The most glaring takeaway of the 2016 NBA Finals, besides the Cleveland Cavaliers being down 3-1 and coming back from insurmoutable odds to win the title, was the way Stephen Curry played. The 2-time MVP and first ever unanimous MVP played (arguably) the worst series of his career. How could the greatest shooter (this is not up for debate anymore) to ever lace up his sneakers perform so poorly on the grandest stage the Association has to offer? Was he hurt? Was it all mental? There’s a bevy of questions left to be answered, but what’s apparent was how Curry struggled to find his place within a game, that up until the Finals, was a game he played using a cheat code.
Steph Curry and the Golden State Warriors spent their entire 2015-16 campaign burying the opposition. They destroyed every competitor (including the Cavaliers), as they ran through the season and finished with the best regular season record in NBA history at 73-9. They were upset that many thought their championship run from last year was accompanied with an asterisk. The Golden State Warriors were so dominate this year that it made people just concede the fact that this NBA season was indeed theirs and not even LeBron James, the San Antonio Spurs, Kevin Durant and Russell Westbrook could stop them.

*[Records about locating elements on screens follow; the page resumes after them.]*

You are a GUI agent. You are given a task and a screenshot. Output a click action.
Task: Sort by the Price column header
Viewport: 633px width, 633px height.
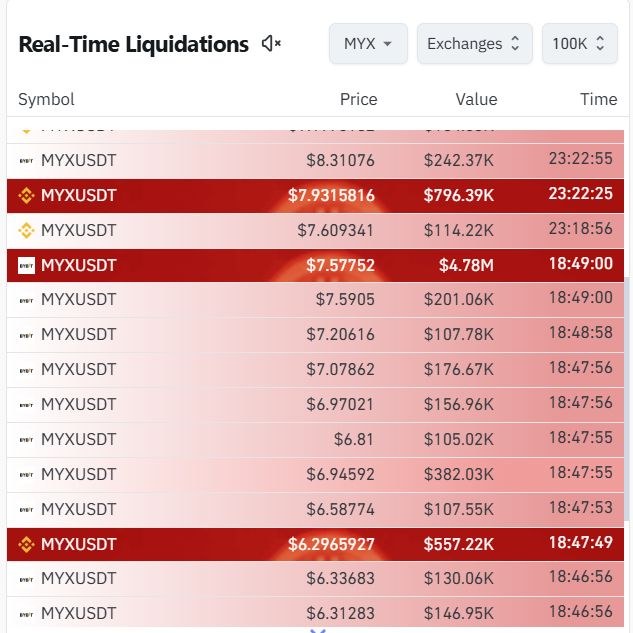pos(358,99)
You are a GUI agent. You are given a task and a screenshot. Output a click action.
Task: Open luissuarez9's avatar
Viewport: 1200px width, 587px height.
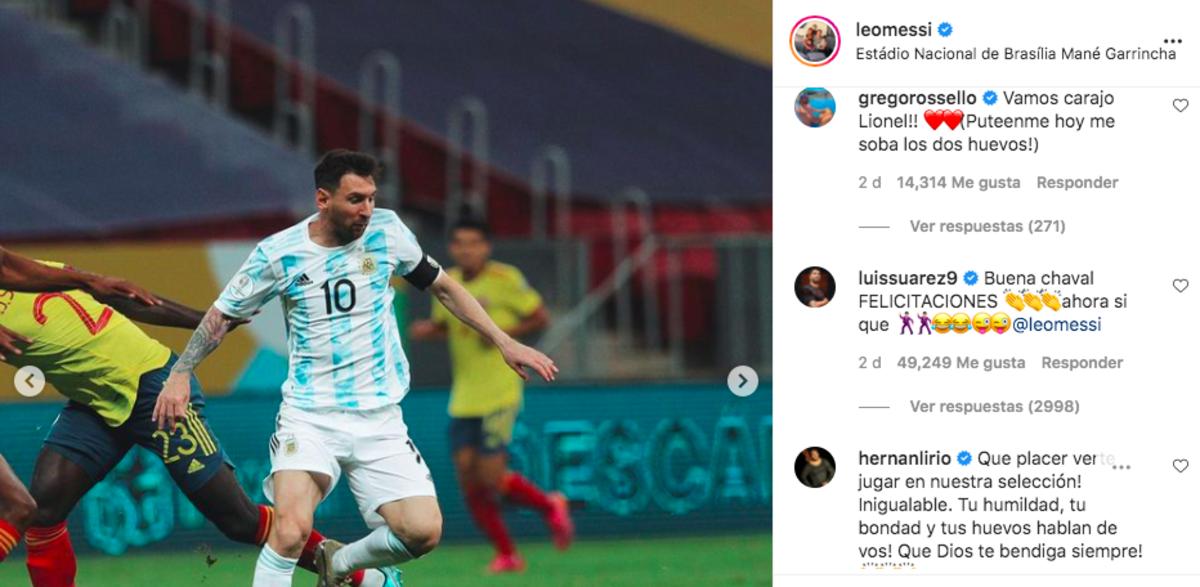[815, 287]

Everyone outside the state of Ohio was ready to hand over the league to Curry–hell, could you blame them? Steph produced one of the greatest single-season performances of all time. He shattered records, he redefined the art of shooting, and was on the verge of having the best player efficiency rating ever. When the playoffs rolled in, it was a no-brainer that they would be in the Finals, but it wouldn’t be that easy. Curry missed games (six to be exact) due knee and ankle injuries. Not one to rely on excuses, he battled through, had classic Chef Curry moments of greatness, but that’s because teams still hadn’t figured the Warriors out yet. The Oklahoma City Thunder came close, I mean really close to figuring out how to dismantle an atomic bomb faster than any U2 album could suggest. The Thunder blew a 3-1 lead and a trip to the NBA Finals in one of the biggest collapses ever–or was it?
“Steph produced one of the greatest single-season performances ever. He shattered records, he redefined the art of shooting, and was on the verge of having the best player efficiency rating ever.”
On the other side of the map, the Cleveland Cavaliers basically simulated themselves to the championship round. With little-to-no competition standing in their way, the Cavs were on cruise control. The odds were stacked so heavy in favor of the Warriors that many believed LeBron James would once again lose to the New Face of the League, Stephen Curry. Not only did LeBron James make those doubters eat their words, his sidekick, Kyrie Irving outplayed Curry on both sides of the court. What really is alarming is that even if the Warriors had won the title, the Finals MVP wouldn’t be given to Curry. Last year it went to his teammate Andre Iguodala. This year is was all but a foregone conclusion who would win it for the Warriors this year.
The Cavaliers exposed not only the Warriors, but Steph as well. They were physical, they put bodies on him, and made him work on the defensive end. They also played mind games–better yet, LeBron James played mind games. LeBron James got under Curry’s skin like no other player did this whole season. The end result found Curry being ejected after fouling out for the first time ever in his career, and not before throwing his mouthpiece in the stands that hilariously struck a fan in the shoulder. ‘Bron had a block party that he invited Curry to on several occasions, which only made Curry fade and fade, and continue to fade down the stretch. Irving was so impressive against Steph Curry, that it made people wonder what would’ve been the outcome if a healthy Kyrie Irving would’ve been available to play the rest of last year’s Finals?
“The Cavaliers exposed not only the Warriors, but Steph as well. They were physical, they put bodies on him, and made him work on the defensive end.”
Draymon Green credits the series loss to himself. His game 5 suspension was costly after the altercation with James in game 4, but Green showed up for game 7 when it mattered the most. He poured in 32 points and led all scorers, but his point guard failed to secure the victory that was staring them right in the face. Curry made ill-advised decision-making in the most crucial parts of the game. That careless behind the back pass to Klay Thompson in game 7 was costly as equally as it was unforgiving. The Warriors barely made adjustments, that vaunted Death lineup that ran so many of their opponents in the regular season and the first two rounds of the playoffs off the court, eventually killed them in the long run. When the three-pointers stopped falling, they looked like a team that was out of sync, with Curry being the most out of sync.
The Golden State Warriors had an impressive year, but 73-9 means nothing if a championship was not the end result. Steph Curry had a nice run of making us believe that this league was his. Not to say that one day it wouldn’t be, because Curry’s talents prove this notion to be a strong possibility. It’s just on that night and in this series, that notion wasn’t the case.